_What is expected:_
Substitute "Goal" for every occurrence of "Instruction" in the lines below and reproduce them with nothing else changed.

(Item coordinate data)
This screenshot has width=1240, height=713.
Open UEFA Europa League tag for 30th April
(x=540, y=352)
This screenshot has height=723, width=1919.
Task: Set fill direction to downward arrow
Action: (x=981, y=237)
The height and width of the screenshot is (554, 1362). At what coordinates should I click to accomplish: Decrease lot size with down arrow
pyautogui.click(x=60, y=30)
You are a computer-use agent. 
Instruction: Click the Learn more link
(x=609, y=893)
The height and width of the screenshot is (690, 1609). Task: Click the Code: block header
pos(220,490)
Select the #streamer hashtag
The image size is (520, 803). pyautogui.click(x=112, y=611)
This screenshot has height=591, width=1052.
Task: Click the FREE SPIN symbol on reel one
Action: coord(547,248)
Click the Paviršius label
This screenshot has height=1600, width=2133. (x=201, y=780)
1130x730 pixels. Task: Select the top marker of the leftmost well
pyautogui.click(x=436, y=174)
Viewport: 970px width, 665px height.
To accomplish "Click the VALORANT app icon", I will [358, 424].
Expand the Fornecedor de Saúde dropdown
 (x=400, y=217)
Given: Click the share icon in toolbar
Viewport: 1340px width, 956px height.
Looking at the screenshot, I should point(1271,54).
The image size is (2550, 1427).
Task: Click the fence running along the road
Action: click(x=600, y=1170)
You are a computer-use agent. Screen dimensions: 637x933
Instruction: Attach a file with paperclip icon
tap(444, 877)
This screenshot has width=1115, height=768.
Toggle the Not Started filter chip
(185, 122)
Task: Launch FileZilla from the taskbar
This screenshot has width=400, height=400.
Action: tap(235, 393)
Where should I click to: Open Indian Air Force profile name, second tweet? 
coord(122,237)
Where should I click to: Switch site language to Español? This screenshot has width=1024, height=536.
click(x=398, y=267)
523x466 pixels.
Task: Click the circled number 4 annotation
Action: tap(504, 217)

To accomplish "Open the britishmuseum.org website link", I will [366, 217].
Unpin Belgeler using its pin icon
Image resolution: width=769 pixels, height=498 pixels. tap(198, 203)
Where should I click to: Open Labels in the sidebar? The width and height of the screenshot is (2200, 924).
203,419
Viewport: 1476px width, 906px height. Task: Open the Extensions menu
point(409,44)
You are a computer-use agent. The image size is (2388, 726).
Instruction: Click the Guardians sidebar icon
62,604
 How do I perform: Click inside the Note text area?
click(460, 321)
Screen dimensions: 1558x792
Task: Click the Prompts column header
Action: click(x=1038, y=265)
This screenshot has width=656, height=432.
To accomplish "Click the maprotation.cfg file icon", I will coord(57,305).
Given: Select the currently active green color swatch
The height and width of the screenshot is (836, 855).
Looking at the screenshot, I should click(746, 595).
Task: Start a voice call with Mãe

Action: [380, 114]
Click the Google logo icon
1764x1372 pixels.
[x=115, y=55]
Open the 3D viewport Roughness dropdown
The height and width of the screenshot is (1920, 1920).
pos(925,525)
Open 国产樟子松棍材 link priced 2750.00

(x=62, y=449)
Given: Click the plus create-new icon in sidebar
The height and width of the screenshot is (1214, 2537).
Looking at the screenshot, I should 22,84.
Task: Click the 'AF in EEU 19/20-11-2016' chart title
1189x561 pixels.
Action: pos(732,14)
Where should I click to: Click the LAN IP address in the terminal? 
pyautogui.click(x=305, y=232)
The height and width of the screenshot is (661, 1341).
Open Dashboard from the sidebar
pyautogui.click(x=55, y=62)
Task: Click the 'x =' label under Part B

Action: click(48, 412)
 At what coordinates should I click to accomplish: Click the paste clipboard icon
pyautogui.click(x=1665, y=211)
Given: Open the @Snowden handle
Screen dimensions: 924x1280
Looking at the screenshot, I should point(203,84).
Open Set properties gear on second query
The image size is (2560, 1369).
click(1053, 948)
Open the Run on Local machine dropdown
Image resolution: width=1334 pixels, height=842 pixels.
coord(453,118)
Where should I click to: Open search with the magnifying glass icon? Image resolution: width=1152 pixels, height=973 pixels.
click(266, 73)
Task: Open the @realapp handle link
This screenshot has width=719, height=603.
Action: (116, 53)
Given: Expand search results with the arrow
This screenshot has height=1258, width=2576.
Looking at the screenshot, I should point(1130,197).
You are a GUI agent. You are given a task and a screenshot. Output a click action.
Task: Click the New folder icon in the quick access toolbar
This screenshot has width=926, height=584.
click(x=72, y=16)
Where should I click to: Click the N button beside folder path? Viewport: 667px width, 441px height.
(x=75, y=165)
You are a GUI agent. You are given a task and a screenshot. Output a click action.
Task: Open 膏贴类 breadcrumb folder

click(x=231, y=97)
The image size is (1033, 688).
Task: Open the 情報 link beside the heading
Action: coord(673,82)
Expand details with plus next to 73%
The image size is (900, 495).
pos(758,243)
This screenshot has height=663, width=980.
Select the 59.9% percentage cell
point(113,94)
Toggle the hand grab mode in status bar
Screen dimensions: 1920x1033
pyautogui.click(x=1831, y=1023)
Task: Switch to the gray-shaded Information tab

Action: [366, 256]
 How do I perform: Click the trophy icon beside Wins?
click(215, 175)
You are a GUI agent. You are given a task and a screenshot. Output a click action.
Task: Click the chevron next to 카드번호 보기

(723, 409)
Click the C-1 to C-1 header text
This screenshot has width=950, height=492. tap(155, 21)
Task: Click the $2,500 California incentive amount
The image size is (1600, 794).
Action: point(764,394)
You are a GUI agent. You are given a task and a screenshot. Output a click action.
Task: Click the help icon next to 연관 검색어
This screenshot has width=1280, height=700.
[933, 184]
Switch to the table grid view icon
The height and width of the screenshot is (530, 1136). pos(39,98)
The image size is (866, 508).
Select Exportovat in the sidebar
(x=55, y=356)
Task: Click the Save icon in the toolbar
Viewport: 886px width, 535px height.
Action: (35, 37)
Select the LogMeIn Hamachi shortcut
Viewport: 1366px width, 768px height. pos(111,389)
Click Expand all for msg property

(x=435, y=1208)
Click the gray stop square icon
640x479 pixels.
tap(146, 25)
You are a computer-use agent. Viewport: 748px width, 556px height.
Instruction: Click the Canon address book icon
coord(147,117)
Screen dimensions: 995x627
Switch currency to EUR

_Result of this exercise:_
This screenshot has width=1240, height=713.
Open UEFA Europa League tag for 30th April
(x=540, y=352)
This screenshot has height=723, width=1919.
Task: Set fill direction to downward arrow
Action: (x=981, y=237)
The height and width of the screenshot is (554, 1362). At what coordinates should I click to accomplish: Decrease lot size with down arrow
pyautogui.click(x=60, y=30)
You are a computer-use agent. 
Goal: Click the Learn more link
(x=609, y=893)
The height and width of the screenshot is (690, 1609). Task: Click the Code: block header
pos(220,490)
Select the #streamer hashtag
The image size is (520, 803). pyautogui.click(x=112, y=611)
This screenshot has height=591, width=1052.
Task: Click the FREE SPIN symbol on reel one
Action: coord(547,248)
Click the Paviršius label
This screenshot has height=1600, width=2133. (x=201, y=780)
1130x730 pixels. Task: Select the top marker of the leftmost well
pyautogui.click(x=436, y=174)
Viewport: 970px width, 665px height.
To accomplish "Click the VALORANT app icon", I will [358, 424].
Expand the Fornecedor de Saúde dropdown
 (x=400, y=217)
Given: Click the share icon in toolbar
Viewport: 1340px width, 956px height.
Looking at the screenshot, I should point(1271,54).
The image size is (2550, 1427).
Task: Click the fence running along the road
Action: click(x=600, y=1170)
You are a computer-use agent. Screen dimensions: 637x933
Goal: Attach a file with paperclip icon
tap(444, 877)
This screenshot has width=1115, height=768.
Toggle the Not Started filter chip
(185, 122)
Task: Launch FileZilla from the taskbar
This screenshot has width=400, height=400.
Action: tap(235, 393)
Where should I click to: Open Indian Air Force profile name, second tweet? 
coord(122,237)
Where should I click to: Switch site language to Español? This screenshot has width=1024, height=536.
click(x=398, y=267)
523x466 pixels.
Task: Click the circled number 4 annotation
Action: tap(504, 217)

To accomplish "Open the britishmuseum.org website link", I will [366, 217].
Unpin Belgeler using its pin icon
Image resolution: width=769 pixels, height=498 pixels. tap(198, 203)
Where should I click to: Open Labels in the sidebar? The width and height of the screenshot is (2200, 924).
203,419
Viewport: 1476px width, 906px height. Task: Open the Extensions menu
point(409,44)
You are a computer-use agent. The image size is (2388, 726).
Goal: Click the Guardians sidebar icon
62,604
 How do I perform: Click inside the Note text area?
click(460, 321)
Screen dimensions: 1558x792
Task: Click the Prompts column header
Action: click(x=1038, y=265)
This screenshot has width=656, height=432.
To accomplish "Click the maprotation.cfg file icon", I will coord(57,305).
Given: Select the currently active green color swatch
The height and width of the screenshot is (836, 855).
Looking at the screenshot, I should click(746, 595).
Task: Start a voice call with Mãe

Action: [380, 114]
Click the Google logo icon
1764x1372 pixels.
[x=115, y=55]
Open the 3D viewport Roughness dropdown
The height and width of the screenshot is (1920, 1920).
pos(925,525)
Open 国产樟子松棍材 link priced 2750.00

(x=62, y=449)
Given: Click the plus create-new icon in sidebar
The height and width of the screenshot is (1214, 2537).
Looking at the screenshot, I should 22,84.
Task: Click the 'AF in EEU 19/20-11-2016' chart title
1189x561 pixels.
Action: pos(732,14)
Where should I click to: Click the LAN IP address in the terminal? 
pyautogui.click(x=305, y=232)
The height and width of the screenshot is (661, 1341).
Open Dashboard from the sidebar
pyautogui.click(x=55, y=62)
Task: Click the 'x =' label under Part B

Action: click(48, 412)
 At what coordinates should I click to accomplish: Click the paste clipboard icon
pyautogui.click(x=1665, y=211)
Given: Open the @Snowden handle
Screen dimensions: 924x1280
Looking at the screenshot, I should point(203,84).
Open Set properties gear on second query
The image size is (2560, 1369).
click(1053, 948)
Open the Run on Local machine dropdown
Image resolution: width=1334 pixels, height=842 pixels.
coord(453,118)
Where should I click to: Open search with the magnifying glass icon? Image resolution: width=1152 pixels, height=973 pixels.
click(266, 73)
Task: Open the @realapp handle link
This screenshot has width=719, height=603.
Action: (116, 53)
Given: Expand search results with the arrow
This screenshot has height=1258, width=2576.
Looking at the screenshot, I should point(1130,197).
You are a GUI agent. You are given a task and a screenshot. Output a click action.
Task: Click the New folder icon in the quick access toolbar
This screenshot has width=926, height=584.
click(x=72, y=16)
Where should I click to: Click the N button beside folder path? Viewport: 667px width, 441px height.
(x=75, y=165)
You are a GUI agent. You are given a task and a screenshot. Output a click action.
Task: Open 膏贴类 breadcrumb folder

click(x=231, y=97)
The image size is (1033, 688).
Task: Open the 情報 link beside the heading
Action: coord(673,82)
Expand details with plus next to 73%
The image size is (900, 495).
pos(758,243)
This screenshot has height=663, width=980.
Select the 59.9% percentage cell
point(113,94)
Toggle the hand grab mode in status bar
Screen dimensions: 1920x1033
pyautogui.click(x=1831, y=1023)
Task: Switch to the gray-shaded Information tab

Action: [366, 256]
 How do I perform: Click the trophy icon beside Wins?
click(215, 175)
You are a GUI agent. You are given a task and a screenshot. Output a click action.
Task: Click the chevron next to 카드번호 보기

(723, 409)
Click the C-1 to C-1 header text
This screenshot has width=950, height=492. tap(155, 21)
Task: Click the $2,500 California incentive amount
The image size is (1600, 794).
Action: point(764,394)
You are a GUI agent. You are given a task and a screenshot. Output a click action.
Task: Click the help icon next to 연관 검색어
This screenshot has width=1280, height=700.
[933, 184]
Switch to the table grid view icon
The height and width of the screenshot is (530, 1136). pos(39,98)
The image size is (866, 508).
Select Exportovat in the sidebar
(x=55, y=356)
Task: Click the Save icon in the toolbar
Viewport: 886px width, 535px height.
Action: (35, 37)
Select the LogMeIn Hamachi shortcut
Viewport: 1366px width, 768px height. pos(111,389)
Click Expand all for msg property

(x=435, y=1208)
Click the gray stop square icon
640x479 pixels.
tap(146, 25)
You are a computer-use agent. Viewport: 748px width, 556px height.
Goal: Click the Canon address book icon
coord(147,117)
Screen dimensions: 995x627
Switch currency to EUR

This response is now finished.